Record extracts>
◇ ◇ ◇ ◇

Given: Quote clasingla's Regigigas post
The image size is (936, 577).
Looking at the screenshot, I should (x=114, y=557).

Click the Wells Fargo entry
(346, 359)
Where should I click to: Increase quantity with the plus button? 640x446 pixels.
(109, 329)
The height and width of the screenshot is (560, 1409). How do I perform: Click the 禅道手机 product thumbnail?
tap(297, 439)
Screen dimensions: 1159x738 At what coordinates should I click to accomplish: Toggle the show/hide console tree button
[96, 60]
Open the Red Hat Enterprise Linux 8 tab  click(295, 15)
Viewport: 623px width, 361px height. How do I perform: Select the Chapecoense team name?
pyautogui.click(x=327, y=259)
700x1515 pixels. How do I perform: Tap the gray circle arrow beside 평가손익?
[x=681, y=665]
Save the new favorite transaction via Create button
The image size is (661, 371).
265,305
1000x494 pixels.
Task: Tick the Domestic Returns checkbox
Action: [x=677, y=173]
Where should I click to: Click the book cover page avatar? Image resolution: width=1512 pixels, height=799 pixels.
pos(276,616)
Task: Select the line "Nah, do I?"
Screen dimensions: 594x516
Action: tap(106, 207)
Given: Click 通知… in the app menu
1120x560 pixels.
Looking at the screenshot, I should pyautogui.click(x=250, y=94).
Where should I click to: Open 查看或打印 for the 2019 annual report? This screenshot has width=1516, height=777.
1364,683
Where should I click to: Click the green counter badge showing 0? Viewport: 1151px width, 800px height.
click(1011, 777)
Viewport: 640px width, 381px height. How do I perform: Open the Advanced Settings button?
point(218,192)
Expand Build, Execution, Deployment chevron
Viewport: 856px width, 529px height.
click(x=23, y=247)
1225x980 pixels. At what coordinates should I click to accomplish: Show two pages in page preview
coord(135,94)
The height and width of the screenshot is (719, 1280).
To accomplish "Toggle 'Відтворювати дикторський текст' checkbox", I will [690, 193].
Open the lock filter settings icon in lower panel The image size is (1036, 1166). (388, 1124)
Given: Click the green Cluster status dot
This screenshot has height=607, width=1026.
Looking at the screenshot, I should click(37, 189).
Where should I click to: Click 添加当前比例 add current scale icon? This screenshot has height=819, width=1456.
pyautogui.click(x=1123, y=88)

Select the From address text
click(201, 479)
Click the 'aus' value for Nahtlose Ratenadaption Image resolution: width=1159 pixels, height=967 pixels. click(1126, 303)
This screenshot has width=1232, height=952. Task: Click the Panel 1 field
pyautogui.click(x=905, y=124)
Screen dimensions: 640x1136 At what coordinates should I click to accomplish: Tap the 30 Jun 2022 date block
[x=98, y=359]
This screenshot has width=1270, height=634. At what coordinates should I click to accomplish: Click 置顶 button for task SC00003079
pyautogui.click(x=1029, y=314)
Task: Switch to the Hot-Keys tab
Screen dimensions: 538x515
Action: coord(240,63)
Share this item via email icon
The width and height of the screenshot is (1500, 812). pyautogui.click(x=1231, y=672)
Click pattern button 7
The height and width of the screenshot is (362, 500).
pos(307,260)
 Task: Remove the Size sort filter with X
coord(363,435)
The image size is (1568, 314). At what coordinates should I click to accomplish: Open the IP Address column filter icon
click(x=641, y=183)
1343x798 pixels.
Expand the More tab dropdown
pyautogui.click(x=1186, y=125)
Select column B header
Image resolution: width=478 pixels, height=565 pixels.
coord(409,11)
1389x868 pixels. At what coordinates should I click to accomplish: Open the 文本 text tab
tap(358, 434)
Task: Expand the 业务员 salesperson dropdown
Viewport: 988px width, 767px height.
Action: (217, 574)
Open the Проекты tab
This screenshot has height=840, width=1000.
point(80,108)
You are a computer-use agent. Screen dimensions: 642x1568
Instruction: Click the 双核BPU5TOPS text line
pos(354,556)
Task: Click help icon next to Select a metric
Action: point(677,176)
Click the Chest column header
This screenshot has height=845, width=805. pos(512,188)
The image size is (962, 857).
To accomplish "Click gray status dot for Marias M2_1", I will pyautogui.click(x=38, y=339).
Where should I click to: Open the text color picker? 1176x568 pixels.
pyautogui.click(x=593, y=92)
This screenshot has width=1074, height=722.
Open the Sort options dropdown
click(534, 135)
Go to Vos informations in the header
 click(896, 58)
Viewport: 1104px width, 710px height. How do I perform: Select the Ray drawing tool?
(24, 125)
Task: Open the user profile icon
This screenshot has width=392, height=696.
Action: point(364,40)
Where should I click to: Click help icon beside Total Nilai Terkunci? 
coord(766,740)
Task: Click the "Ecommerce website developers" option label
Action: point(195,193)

◇ ◇ ◇ ◇

Task brief> Word for word, give the records again.

Your response>
Given: Quote clasingla's Regigigas post
The image size is (936, 577).
Looking at the screenshot, I should (x=114, y=557).

Click the Wells Fargo entry
(346, 359)
Where should I click to: Increase quantity with the plus button? 640x446 pixels.
(109, 329)
The height and width of the screenshot is (560, 1409). How do I perform: Click the 禅道手机 product thumbnail?
tap(297, 439)
Screen dimensions: 1159x738 At what coordinates should I click to accomplish: Toggle the show/hide console tree button
[96, 60]
Open the Red Hat Enterprise Linux 8 tab  click(295, 15)
Viewport: 623px width, 361px height. How do I perform: Select the Chapecoense team name?
pyautogui.click(x=327, y=259)
700x1515 pixels. How do I perform: Tap the gray circle arrow beside 평가손익?
[x=681, y=665]
Save the new favorite transaction via Create button
The image size is (661, 371).
265,305
1000x494 pixels.
Task: Tick the Domestic Returns checkbox
Action: [x=677, y=173]
Where should I click to: Click the book cover page avatar? Image resolution: width=1512 pixels, height=799 pixels.
pos(276,616)
Task: Select the line "Nah, do I?"
Screen dimensions: 594x516
Action: tap(106, 207)
Given: Click 通知… in the app menu
1120x560 pixels.
Looking at the screenshot, I should pyautogui.click(x=250, y=94).
Where should I click to: Open 查看或打印 for the 2019 annual report? This screenshot has width=1516, height=777.
1364,683
Where should I click to: Click the green counter badge showing 0? Viewport: 1151px width, 800px height.
click(1011, 777)
Viewport: 640px width, 381px height. How do I perform: Open the Advanced Settings button?
point(218,192)
Expand Build, Execution, Deployment chevron
Viewport: 856px width, 529px height.
click(x=23, y=247)
1225x980 pixels. At what coordinates should I click to accomplish: Show two pages in page preview
coord(135,94)
The height and width of the screenshot is (719, 1280).
To accomplish "Toggle 'Відтворювати дикторський текст' checkbox", I will [690, 193].
Open the lock filter settings icon in lower panel The image size is (1036, 1166). (388, 1124)
Given: Click the green Cluster status dot
This screenshot has height=607, width=1026.
Looking at the screenshot, I should click(37, 189).
Where should I click to: Click 添加当前比例 add current scale icon? This screenshot has height=819, width=1456.
pyautogui.click(x=1123, y=88)

Select the From address text
click(201, 479)
Click the 'aus' value for Nahtlose Ratenadaption Image resolution: width=1159 pixels, height=967 pixels. click(1126, 303)
This screenshot has width=1232, height=952. Task: Click the Panel 1 field
pyautogui.click(x=905, y=124)
Screen dimensions: 640x1136 At what coordinates should I click to accomplish: Tap the 30 Jun 2022 date block
[x=98, y=359]
This screenshot has width=1270, height=634. At what coordinates should I click to accomplish: Click 置顶 button for task SC00003079
pyautogui.click(x=1029, y=314)
Task: Switch to the Hot-Keys tab
Screen dimensions: 538x515
Action: coord(240,63)
Share this item via email icon
The width and height of the screenshot is (1500, 812). pyautogui.click(x=1231, y=672)
Click pattern button 7
The height and width of the screenshot is (362, 500).
pos(307,260)
 Task: Remove the Size sort filter with X
coord(363,435)
The image size is (1568, 314). At what coordinates should I click to accomplish: Open the IP Address column filter icon
click(x=641, y=183)
1343x798 pixels.
Expand the More tab dropdown
pyautogui.click(x=1186, y=125)
Select column B header
Image resolution: width=478 pixels, height=565 pixels.
coord(409,11)
1389x868 pixels. At what coordinates should I click to accomplish: Open the 文本 text tab
tap(358, 434)
Task: Expand the 业务员 salesperson dropdown
Viewport: 988px width, 767px height.
Action: (217, 574)
Open the Проекты tab
This screenshot has height=840, width=1000.
point(80,108)
You are a computer-use agent. Screen dimensions: 642x1568
Instruction: Click the 双核BPU5TOPS text line
pos(354,556)
Task: Click help icon next to Select a metric
Action: point(677,176)
Click the Chest column header
This screenshot has height=845, width=805. pos(512,188)
The image size is (962, 857).
To accomplish "Click gray status dot for Marias M2_1", I will pyautogui.click(x=38, y=339).
Where should I click to: Open the text color picker? 1176x568 pixels.
pyautogui.click(x=593, y=92)
This screenshot has width=1074, height=722.
Open the Sort options dropdown
click(534, 135)
Go to Vos informations in the header
 click(896, 58)
Viewport: 1104px width, 710px height. How do I perform: Select the Ray drawing tool?
(24, 125)
Task: Open the user profile icon
This screenshot has width=392, height=696.
Action: point(364,40)
Where should I click to: Click help icon beside Total Nilai Terkunci? 
coord(766,740)
Task: Click the "Ecommerce website developers" option label
Action: point(195,193)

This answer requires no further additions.